MICE & RATS are common types of rodents found in homes and buildings. They live in the roofs, basements, crawlspaces, and sometimes in your living area. Rodents cause considerable damage to personal property, and structures, with their chewing and gnawing. Seventy percent of home fires each year can be attributed to rodents chewing on electric wires. In addition, rodents spread bacteria and life-threatening diseases.
They nibble our food, urinate on countertops and stoves, and are usually active at night when we are unaware of their activities. Mice can bear about 48 babies in a year. These begin mating at five weeks old. Rodents can enter buildings through a small holes and gaps around windows, plumbing, venting.
Rats, like house mice, are mostly active at night. They have poor eyesight, but they make up for this with their keen senses of hearing, smell, taste, and touch. Rats constantly explore and learn about their environment, memorizing the locations of pathways, obstacles, food and water, shelter, and other elements in their domain.
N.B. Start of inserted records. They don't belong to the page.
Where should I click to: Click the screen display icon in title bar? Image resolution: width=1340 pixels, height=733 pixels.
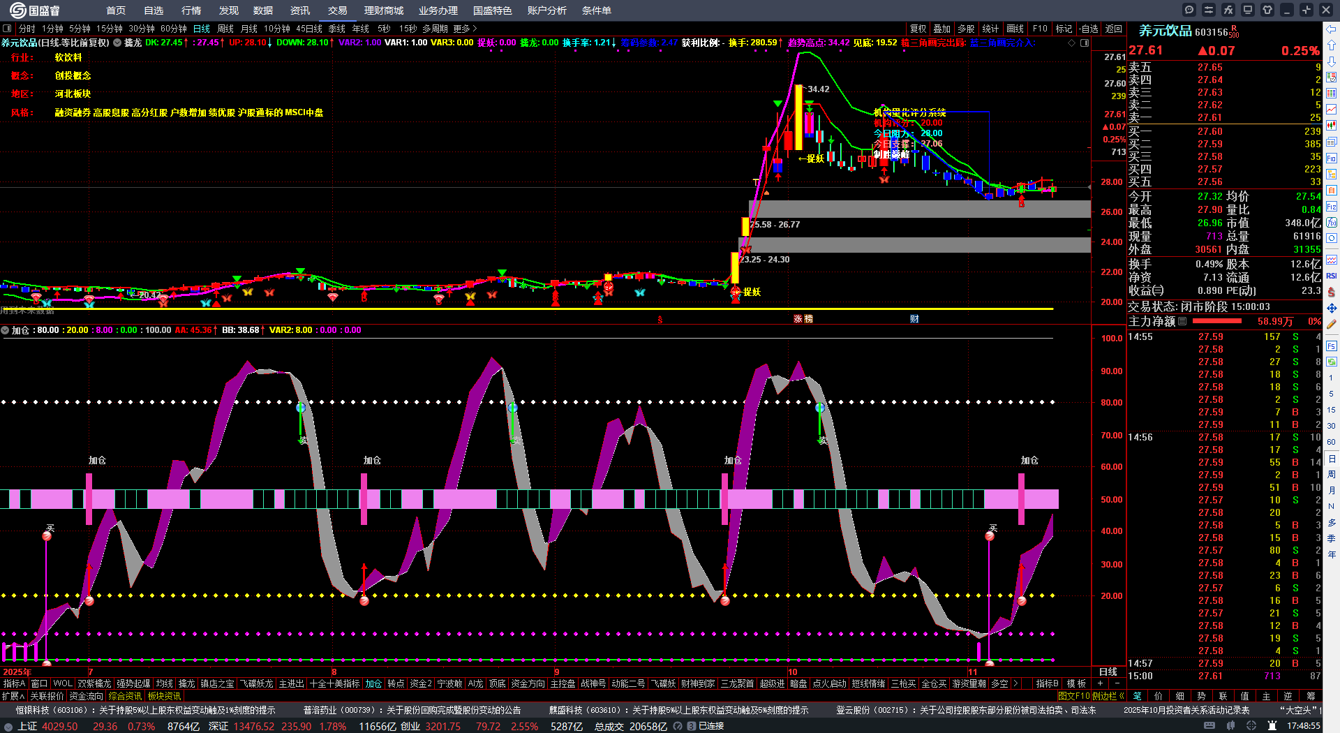1248,10
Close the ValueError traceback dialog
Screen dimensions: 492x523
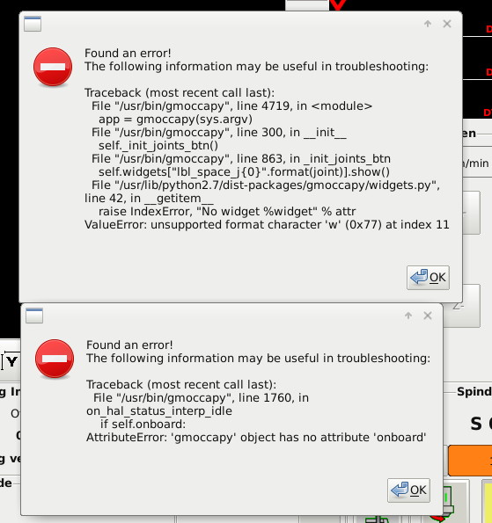(447, 24)
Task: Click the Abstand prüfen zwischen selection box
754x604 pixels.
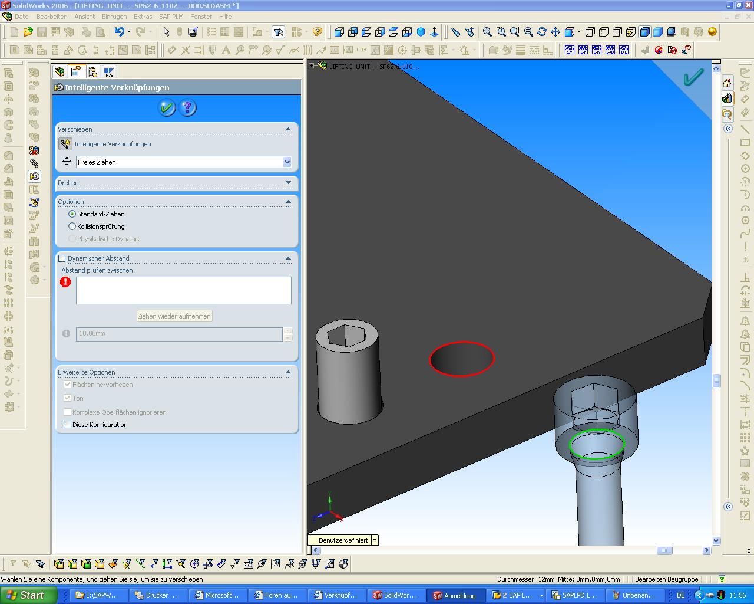Action: point(183,290)
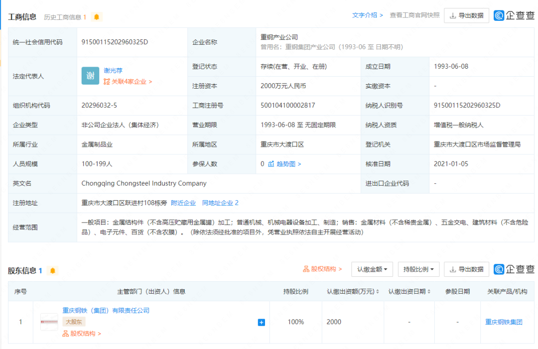Open 重庆钢铁（集团）有限责任公司 shareholder link
The image size is (538, 349).
(x=106, y=311)
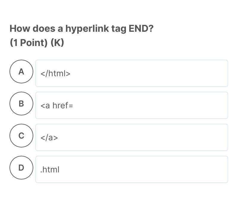Click the opening anchor href answer text
The width and height of the screenshot is (246, 216).
point(57,106)
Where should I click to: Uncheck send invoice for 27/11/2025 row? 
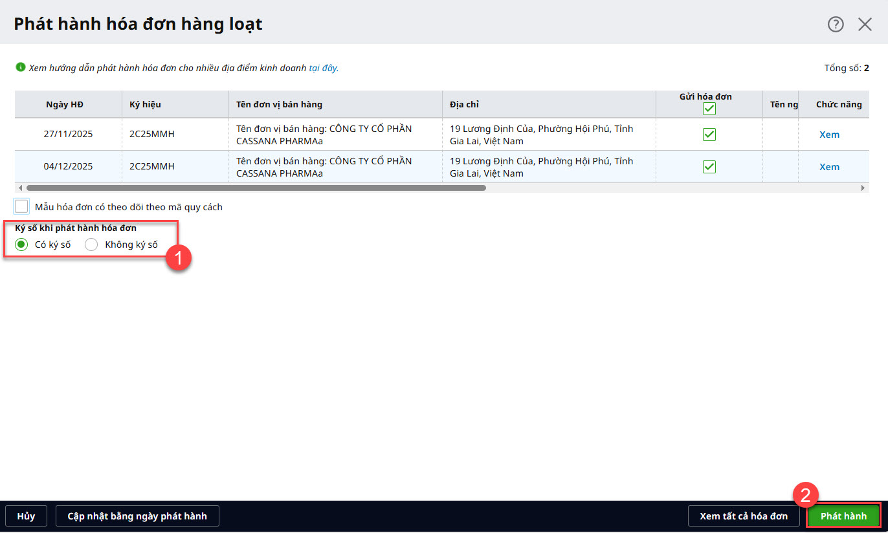(709, 135)
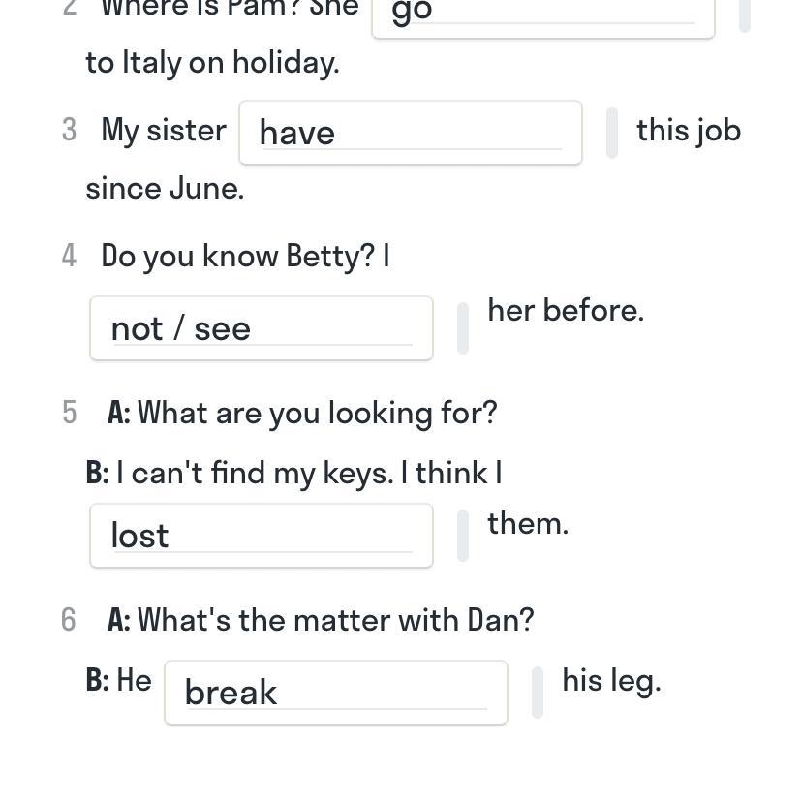
Task: Click the text "her before."
Action: tap(566, 311)
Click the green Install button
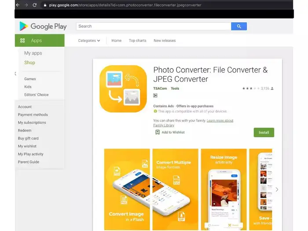Image resolution: width=308 pixels, height=231 pixels. click(264, 132)
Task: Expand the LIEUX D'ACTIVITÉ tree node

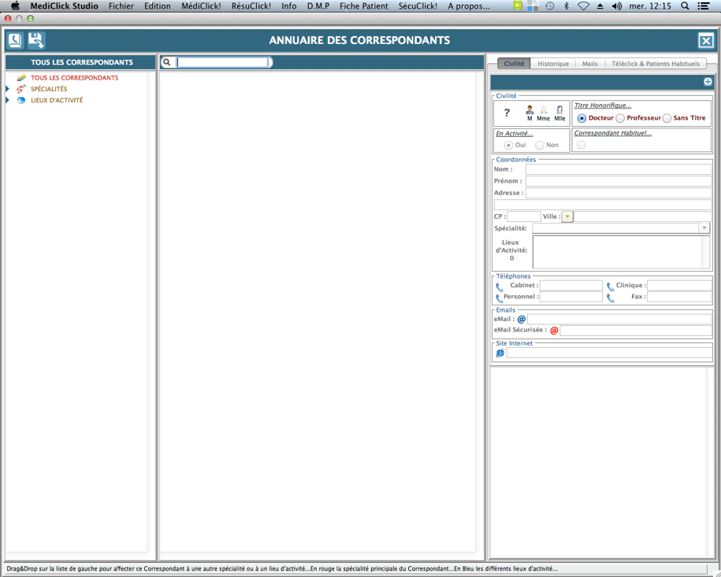Action: [x=8, y=100]
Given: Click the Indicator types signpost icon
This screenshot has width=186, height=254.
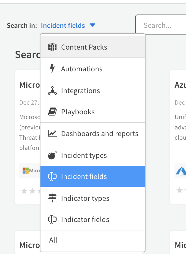Looking at the screenshot, I should point(52,198).
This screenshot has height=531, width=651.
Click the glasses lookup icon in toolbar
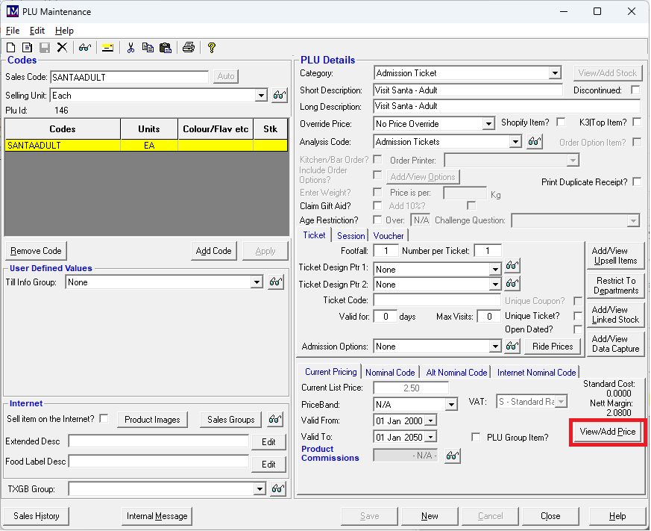tap(84, 48)
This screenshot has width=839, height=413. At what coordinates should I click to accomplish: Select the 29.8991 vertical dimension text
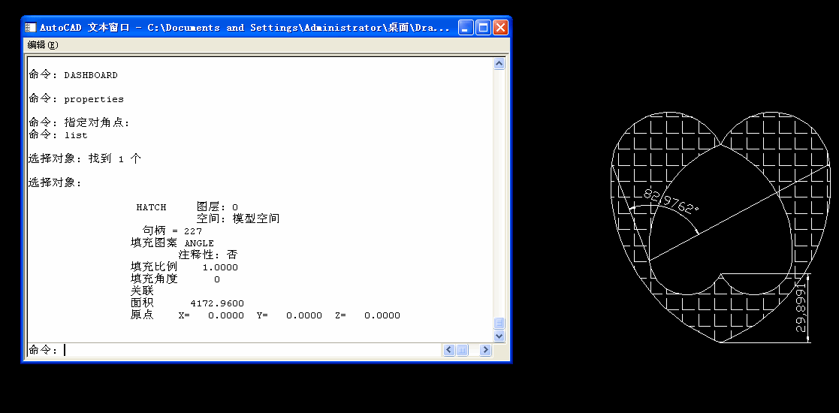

They quickly detect and tend to avoid new objects placed into a familiar environment. Thus, objects such as traps and baits often are avoided for several days or more following their initial placement. While both species exhibit this avoidance of new objects, it is usually more pronounced in roof rats than in Norway rats.
Both Norway and roof rats may gain entry to structures by gnawing, climbing, jumping, or swimming through sewers and entering through the toilet or broken drains. While Norway rats are more powerful swimmers, roof rats are more agile and are better climbers.
Norway and roof rats do not get along. The Norway rat is larger and the more dominant species; it will kill a roof rat in a fight. When the two species occupy the same building, Norway rats will dominate the basement and ground floors, with roof rats occupying the attic or second and third floors. Contrary to some conceptions, the two species cannot interbreed. Both species may share some of the same food resources but do not feed side-by-side. Rats may grab food and carry it off to feed elsewhere.
Rats of either species, especially young rats, can squeeze beneath a door with only a 1/2-inch gap. If the door is made of wood, the rat may gnaw to enlarge the gap, but this may not be necessary.